I find a podcast called ‘mindset change’ soothing

Appreciate this.

I've got a list of resources I am working through. Although not specifically about sober/alcohol, I am currently reading/listening to Atomic habits which is making tiny inroads in making me think about my behaviours (good and bad)

Gosh this is bloody hard!

OP posts:
FusionChefGeoff · 27/11/2023 17:42

That is bloody marvellous news.

Alcohol has got you beat; you can't do it so get some help.

Make sure you connect with some other women at the meeting - get their numbers and then use them!

Part of everyone's own recovery is helping other alcoholics so they will be THRILLED to help you.

I spent hours on the phone to other sober members when I first joined.

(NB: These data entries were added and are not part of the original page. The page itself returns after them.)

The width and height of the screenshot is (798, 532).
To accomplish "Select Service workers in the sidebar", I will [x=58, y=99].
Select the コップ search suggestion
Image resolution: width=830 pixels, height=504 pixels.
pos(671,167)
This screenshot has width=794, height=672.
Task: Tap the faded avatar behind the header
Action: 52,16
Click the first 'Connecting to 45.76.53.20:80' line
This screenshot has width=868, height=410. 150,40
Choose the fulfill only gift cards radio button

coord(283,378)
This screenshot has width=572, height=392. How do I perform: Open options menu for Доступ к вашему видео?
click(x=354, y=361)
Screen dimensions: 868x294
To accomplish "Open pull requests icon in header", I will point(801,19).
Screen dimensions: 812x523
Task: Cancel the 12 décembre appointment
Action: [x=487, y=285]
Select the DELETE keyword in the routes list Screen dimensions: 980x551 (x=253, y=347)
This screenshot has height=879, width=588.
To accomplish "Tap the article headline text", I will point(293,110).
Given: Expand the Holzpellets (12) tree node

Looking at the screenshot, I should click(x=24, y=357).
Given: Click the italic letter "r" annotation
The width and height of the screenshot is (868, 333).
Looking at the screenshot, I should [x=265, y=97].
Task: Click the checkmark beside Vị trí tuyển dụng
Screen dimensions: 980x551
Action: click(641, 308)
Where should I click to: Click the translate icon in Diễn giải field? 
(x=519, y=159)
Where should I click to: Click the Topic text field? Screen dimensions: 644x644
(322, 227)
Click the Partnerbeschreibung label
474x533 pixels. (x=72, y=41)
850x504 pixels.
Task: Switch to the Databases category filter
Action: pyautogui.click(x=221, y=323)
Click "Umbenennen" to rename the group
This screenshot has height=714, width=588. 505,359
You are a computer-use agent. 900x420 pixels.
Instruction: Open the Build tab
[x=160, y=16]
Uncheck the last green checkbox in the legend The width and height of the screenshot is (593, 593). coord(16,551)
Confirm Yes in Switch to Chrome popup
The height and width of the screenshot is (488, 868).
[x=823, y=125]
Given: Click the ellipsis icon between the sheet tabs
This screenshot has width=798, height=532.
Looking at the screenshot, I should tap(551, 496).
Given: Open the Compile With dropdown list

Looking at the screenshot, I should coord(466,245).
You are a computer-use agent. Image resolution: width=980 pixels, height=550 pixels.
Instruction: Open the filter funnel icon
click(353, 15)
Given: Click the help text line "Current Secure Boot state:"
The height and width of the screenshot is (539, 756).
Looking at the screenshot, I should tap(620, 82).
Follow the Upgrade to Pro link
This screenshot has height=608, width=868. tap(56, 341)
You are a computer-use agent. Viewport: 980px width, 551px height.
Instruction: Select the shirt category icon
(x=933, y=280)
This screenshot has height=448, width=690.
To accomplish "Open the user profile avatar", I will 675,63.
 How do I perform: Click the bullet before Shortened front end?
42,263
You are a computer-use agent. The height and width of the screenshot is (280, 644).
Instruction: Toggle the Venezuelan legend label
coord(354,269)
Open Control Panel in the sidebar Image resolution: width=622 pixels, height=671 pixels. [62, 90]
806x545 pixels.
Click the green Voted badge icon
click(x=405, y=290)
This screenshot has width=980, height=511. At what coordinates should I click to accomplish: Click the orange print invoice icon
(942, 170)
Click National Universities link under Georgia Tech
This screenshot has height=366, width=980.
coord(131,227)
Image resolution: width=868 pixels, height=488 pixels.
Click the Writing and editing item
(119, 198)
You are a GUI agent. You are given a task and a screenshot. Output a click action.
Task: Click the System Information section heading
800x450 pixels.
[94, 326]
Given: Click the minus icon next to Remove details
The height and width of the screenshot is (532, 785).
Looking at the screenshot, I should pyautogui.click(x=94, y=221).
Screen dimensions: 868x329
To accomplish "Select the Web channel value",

theemmadilemma · 27/11/2023 17:42

Op, in case it's useful and you're not aware of this service... My local substance abuse counsellors were ex addicts which made it super easy to be open.

I've been sober since Sept 2019, and have never looked back....

However I would highly recommend he seek free NHS assistance.

You can in fact have a free (bar prescription costs) at home detox/rehab on the NHS.

You have to refer to your local substance abuse centre. Some will let you self refer, some may require Dr referal.

They should be able to offer support.

You can find them here www.nhs.uk/Service-Search/find-an-alcohol-addiction-service/location.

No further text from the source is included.